短期間の滞在ではあったが私の肌感覚では、一般消費者に対する中国の存在感は圧倒的であり、残念ながら日本の存在感は殆どない。
原因として考えられるのは、対アフリカ投資や貿易の額の圧倒的な違い。10年前は、ほぼ同額だった日本―アフリカと中国ーアフリカの貿易額は今や日本ーアフリカは中国ーアフリカに4~5倍も水をあけられている。もう追いつきようがない。
そして私の協力隊時代には世界一位であったODA(政府開発援助)拠出額が現在は世界5位となってしまっていることや、日本人の謙虚さやアピール下手が日本の地位低下を招いていると思われる。
更に華僑の存在が絶大だ。シドニー駐在時代もそうであったが、華僑による中華圏(チャイナタウン)を形成する動きはガーナでもある。首都アクラのチャイナタウンはマコラマーケット近くのGhana Chinese Commodities Wholesale Town。一説によるとガーナの華僑は7万人いる。日本人の100倍以上は居る。
本当の中国のパワーを感じるには日本や中国に居ても分からない。日中を比較したければ、日本や中国でもない国で日本にも中国にも利害関係がない人間にジャッジをしてもらうのがよい。
ガーナでの状況を見ると、日本よりも中国が圧倒的に優勢。
日本の報道を見ていると、親日の中国人の証言やチャンピオンデータに基づく稚拙な分析によるものが散見され、何とか中国のネガティブな面を強調して一瞬の安堵を得ようというものが多い。実際には、世界の人たちの中国に対する印象は決して悪くない(素行や言動も含めて)。個別事案は別として国としての弱点(政治・経済・軍事)は少ない。
アフリカの人々の63%は中国の持つ影響に対して「やや好意的」もしくは「非常に好意的」な見方を示した。一方、「やや否定的」もしくは「非常に否定的」な見方を示した回答は15%にとどまっている。(出典:アフリカと中国)
この事実を日本人が受け入れられないという気持ちは、分からなくもない。
中国に一矢を報いよういう気骨のある日本人がいれば、個人レベルでも良いのでガーナなどのアフリカ諸国を目指せばよい。日本のニュース番組や新聞報道では決してわからない、日本人にとって不都合な現実がそこには存在する。

***

**問題:**
[A] 抜粋文に基づいて、次の問いに答えてください。
(i) 日本のODA(政府開発援助)拠出額は、現在世界何位になっていますか。
(ii) 一説によると、ガーナの華僑は何人いるとされていますか。
(iii) 中国の持つ影響に対して「やや好意的」もしくは「非常に好意的」な見方を示したアフリカの人々は何%ですか。
[B] 抜粋文の「本当の中国のパワーを感じるに」から「この事実を日本人が受け入れられないという気持ちは、分からなくもない。」までを、一字一句変えずにそのまま書き写してください。

**資料:**
***

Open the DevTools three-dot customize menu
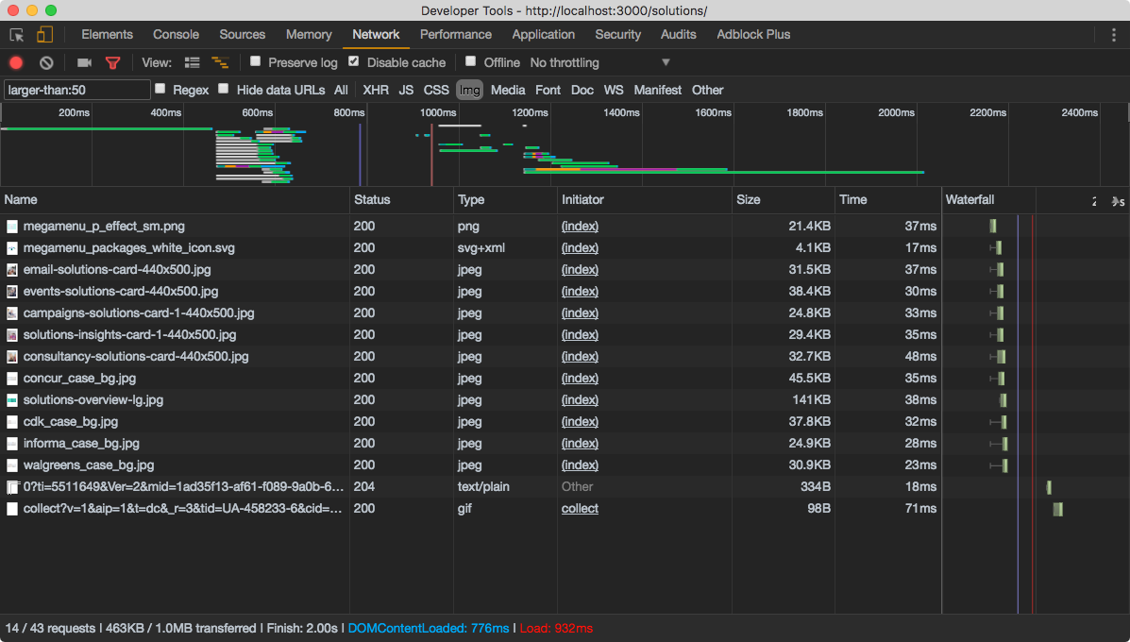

***

**問題の解答:**
[A]
(i) 世界5位
(ii) 7万人
(iii) 63%

[B]
本当の中国のパワーを感じるには日本や中国に居ても分からない。日中を比較したければ、日本や中国でもない国で日本にも中国にも利害関係がない人間にジャッジをしてもらうのがよい。
ガーナでの状況を見ると、日本よりも中国が圧倒的に優勢。
日本の報道を見ていると、親日の中国人の証言やチャンピオンデータに基づく稚拙な分析によるものが散見され、何とか中国のネガティブな面を強調して一瞬の安堵を得ようというものが多い。実際には、世界の人たちの中国に対する印象は決して悪くない(素行や言動も含めて)。個別事案は別として国としての弱点(政治・経済・軍事)は少ない。
アフリカの人々の63%は中国の持つ影響に対して「やや好意的」もしくは「非常に好意的」な見方を示した。一方、「やや否定的」もしくは「非常に否定的」な見方を示した回答は15%にとどまっている。(出典:アフリカと中国)
この事実を日本人が受け入れられないという気持ちは、分からなくもない。